The obligation imposed by article 2176 is demandable not only for one's own acts or omissions, but also for
those of persons for whom one is responsible.

xxx xxx xxx

Employers shall be liable for damages caused by their employees and household helpers acting within the
scope of their assigned tasks, even though the former are not engaged in any business or industry.

xxx xxx xxx


The responsibility treated of in this article shall cease when the persons herein mentioned prove that they
observed all the diligence of a good father of a family to prevent damage.

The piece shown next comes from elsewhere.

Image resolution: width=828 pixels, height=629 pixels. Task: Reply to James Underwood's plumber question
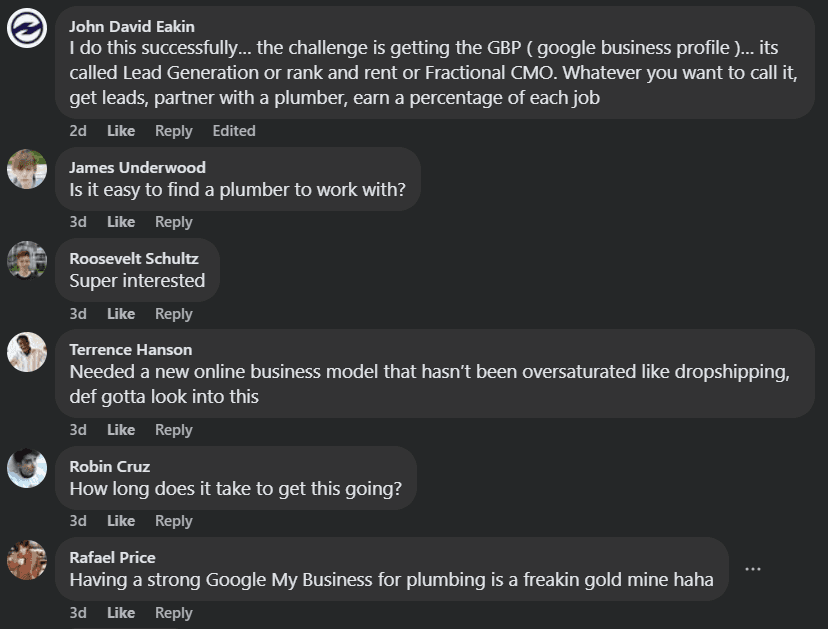174,222
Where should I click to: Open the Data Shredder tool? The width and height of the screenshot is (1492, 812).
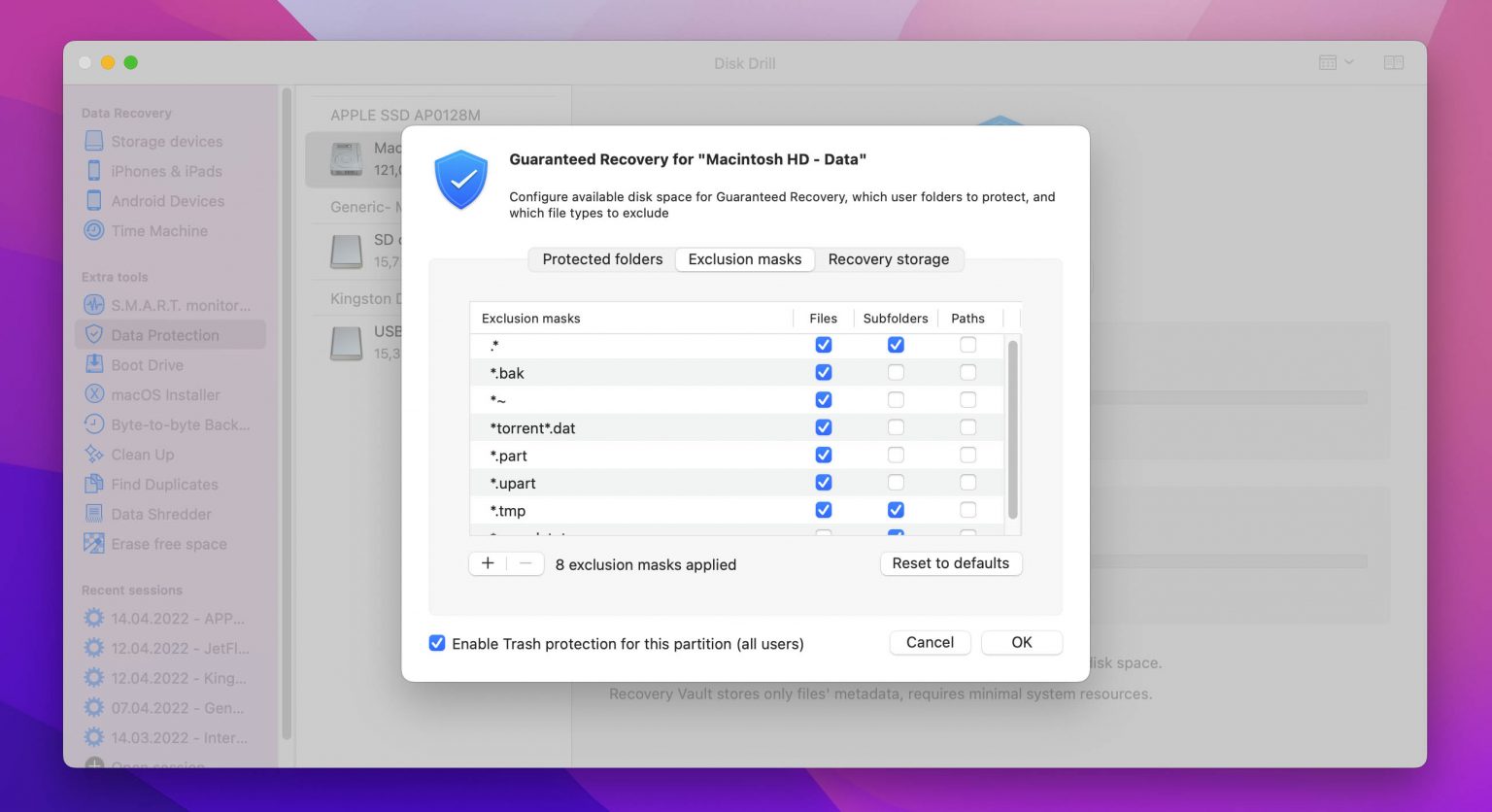(x=161, y=514)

The basis of the employer's vicarious liability has been explained under this ratiocination:

The responsibility imposed by this article arises by virtue of a presumption juris tantum of negligence on the
part of the persons made responsible under the article, derived from their failure to exercise due care and
vigilance over the acts of subordinates to prevent them from causing damage. Negligence is imputed to them
by law, unless they prove the contrary. Thus, the last paragraph of the article says that such responsibility
ceases if is proved that the persons who might be held responsible under it exercised the diligence of a good
father of a family (diligentissimi patris familias) to prevent damage. It is clear, therefore, that it is not
representation, nor interest, nor even the necessity of having somebody else answer for the damages caused
by the persons devoid of personality, but it is the non-performance of certain duties of precaution and prudence
imposed upon the persons who become responsible by civil bond uniting the actor to them, which forms the
foundation of such responsibility.

With the allegation and subsequent proof of negligence against the defendant driver and of an employer-
employee relation between him and his co-defendant MMTC in this instance, the case in undoubtedly based
on a quasi-delict under Article 2180. When the employee causes damage due to his own negligence while
performing his own duties, there arises the juris tantum presumption that the employer is negligent, rebuttable
only by proof of observance of the diligence of a good father of a family. For failure to rebut such legal
presumption of negligence in the selection and supervision of employees, the employer is likewise
responsible for damages, the basis of the liability being the relationship of pater familias or on the employer's
own negligence. As early as the case of Gutierrez vs. Gutierrez, and thereafter, we have consistently held
that where the injury is due to the concurrent negligence of the drivers of the colliding vehicles, the drivers
and owners of the said vehicles shall be primarily, directly and solidarily liable for damages and it is immaterial
that one action is based on quasi-delict and the other on culpa contractual, as the solidarily of the obligation
is justified by the very nature thereof.

WHEREFORE, the impugned decision of respondent Court of Appeals is hereby AFFIRMED.